Forma de pensar estrafalaria, indignación y sentimientos de 
aislamiento desempeñan un papel en estas tragedias. La Asociación 
Nacional del Rifle (NRA), posiblemente el lobby más poderoso en el país,
 y los muchos amantes de las armas de fuego para quienes la Segunda 
Enmienda es más sagrada que los Diez Mandamientos en su conjunto, 
quisieran hacernos creer que esas son la única causa.
Pero hay otro factor extremadamente importante. Y es que el 
extraordinario poder de los fabricantes de armas de fuego, la NRA y los 
fundamentalistas de la Segunda Enmienda –junto con Tribunal Supremo 
derechista– han garantizado que las leyes para las armas de fuego en 
este país sean sencillamente maniáticas. O para decirlo de otra manera, 
en este país no existe prácticamente ninguna ley eficaz para las armas 
de fuego. Casi cualquier loco puede obtener un arma, incluyendo un fusil
 de asalto al estilo militar. El requerimiento de una verificación de 
antecedentes tiene una laguna –la excepción de la feria de armas– en la 
que puede navegar toda una flota.
Al lobby de las armas de fuego le gusta decir que “las armas no matan
 a la gente, es la gente la que mata a la gente”. Esa es una mentira 
descarada. La omnipresencia de las armas garantiza que muchas personas, 
incluidos los niños, pierdan sus vidas cada año por medio del disparo 
accidental de un arma de fuego. Pero la mentira mayor y más 
significativa es una mentira por omisión. Lo que la NRA no dice es que 
las armas de fuego hacen mucho más fácil matar a una persona o a docenas
 de personas que cualquier otro método.
Es mucho más fácil, desde el punto de vista práctico y psicológico, 
matar con un arma de fuego que apalear, aporrear o apuñalar a una 
persona. Sin hablar de seis o veintiséis personas. Especialmente en las 
muertes masivas, las armas de fuego son con mucho las herramientas más 
eficaces. Por eso es que la inmensa mayoría de las locuras homicidas se 
realizan con armas de fuego. Por eso los ejércitos, las guerrillas y las
 pandillas están equipadas con letales armas de asalto de tiro rápido, 
no con cuchillos o bates de béisbol.
El odio, la demencia criminal, el fanatismo y la pura maldad existen 
en todas partes y en toda época.
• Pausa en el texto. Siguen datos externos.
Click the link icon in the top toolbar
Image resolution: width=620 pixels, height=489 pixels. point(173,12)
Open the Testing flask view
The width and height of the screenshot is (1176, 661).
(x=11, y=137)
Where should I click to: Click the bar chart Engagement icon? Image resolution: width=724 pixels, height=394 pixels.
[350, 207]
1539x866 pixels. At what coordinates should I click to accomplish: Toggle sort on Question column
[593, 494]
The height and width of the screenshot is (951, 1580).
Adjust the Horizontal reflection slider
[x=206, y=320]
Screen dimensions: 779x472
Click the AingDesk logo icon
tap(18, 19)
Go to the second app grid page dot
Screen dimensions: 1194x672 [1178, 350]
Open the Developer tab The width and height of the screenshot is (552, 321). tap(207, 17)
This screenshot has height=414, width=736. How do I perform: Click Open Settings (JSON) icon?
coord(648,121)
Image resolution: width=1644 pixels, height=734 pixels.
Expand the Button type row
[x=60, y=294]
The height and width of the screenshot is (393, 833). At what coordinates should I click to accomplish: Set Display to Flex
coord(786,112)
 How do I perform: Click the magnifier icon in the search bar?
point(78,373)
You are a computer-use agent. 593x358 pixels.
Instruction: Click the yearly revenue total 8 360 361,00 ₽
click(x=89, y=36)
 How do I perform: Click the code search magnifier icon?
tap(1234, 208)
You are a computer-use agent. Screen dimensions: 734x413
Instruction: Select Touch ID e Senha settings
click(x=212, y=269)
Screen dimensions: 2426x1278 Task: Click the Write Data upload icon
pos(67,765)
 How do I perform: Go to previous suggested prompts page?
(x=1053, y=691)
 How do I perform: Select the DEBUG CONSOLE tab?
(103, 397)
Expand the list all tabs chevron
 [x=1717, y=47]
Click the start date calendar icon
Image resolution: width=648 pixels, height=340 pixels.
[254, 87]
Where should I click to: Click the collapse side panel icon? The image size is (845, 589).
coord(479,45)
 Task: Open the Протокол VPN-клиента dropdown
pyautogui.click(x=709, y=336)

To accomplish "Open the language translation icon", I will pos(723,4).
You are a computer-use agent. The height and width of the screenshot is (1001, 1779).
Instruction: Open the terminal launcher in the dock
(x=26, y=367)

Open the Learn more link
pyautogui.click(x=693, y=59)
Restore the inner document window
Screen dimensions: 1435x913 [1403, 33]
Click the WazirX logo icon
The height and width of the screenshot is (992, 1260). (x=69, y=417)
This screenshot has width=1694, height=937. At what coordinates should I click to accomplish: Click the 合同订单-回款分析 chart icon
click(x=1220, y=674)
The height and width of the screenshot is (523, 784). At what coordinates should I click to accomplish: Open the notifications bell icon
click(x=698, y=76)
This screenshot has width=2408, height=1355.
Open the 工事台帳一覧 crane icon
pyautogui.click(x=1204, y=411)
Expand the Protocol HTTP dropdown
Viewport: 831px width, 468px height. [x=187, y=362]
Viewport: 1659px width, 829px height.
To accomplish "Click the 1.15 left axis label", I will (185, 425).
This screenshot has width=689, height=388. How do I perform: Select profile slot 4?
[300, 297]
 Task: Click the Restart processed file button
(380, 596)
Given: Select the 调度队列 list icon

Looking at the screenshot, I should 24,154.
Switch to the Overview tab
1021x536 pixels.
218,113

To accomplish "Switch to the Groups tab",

Y esas características son una 
condición necesaria para el homicidio en masa. Pero no es una condición 
suficiente. Esa es la que suministra el arma de fuego. Las armas de 
fuego son increíblemente eficientes como multiplicadores de fuerza para 
los decididos a una carnicería a gran escala.
Este país está inundado de armas de fuego. Existen unas 270 millones 
de armas de fuego civiles en Estados Unidos. Matan a 30 000 personas al 
año y hieren a 50 000. ¿Debe extrañar a alguien que sucesos como el de 
Isla Vista se hayan hecho comunes y corrientes?
Un estudio reciente que compara las tasas de homicidio en 22 países 
ricos arrojó que la tasa de homicidios en Estados Unidos es siete veces 
mayor que el promedio combinado de las otras naciones económicamente 
avanzadas. Hay más que un poco de verdad en lo que el militante negro H.
 Rap Brown dijo en una oportunidad: “La violencia es tan norteamericana 
como el pastel de cerezas”.
Pero ¿tenemos una inclinación al homicidio siete veces mayor que la 
gente de otras sociedades similares a la nuestra? ¿O es nuestra 
astronómica tasa de homicidio tanto o más la consecuencia de las 
decisiones políticas que han hecho que las mejores armas de fuego para 
matarnos unos a otros estén tan disponibles como la Coca Cola?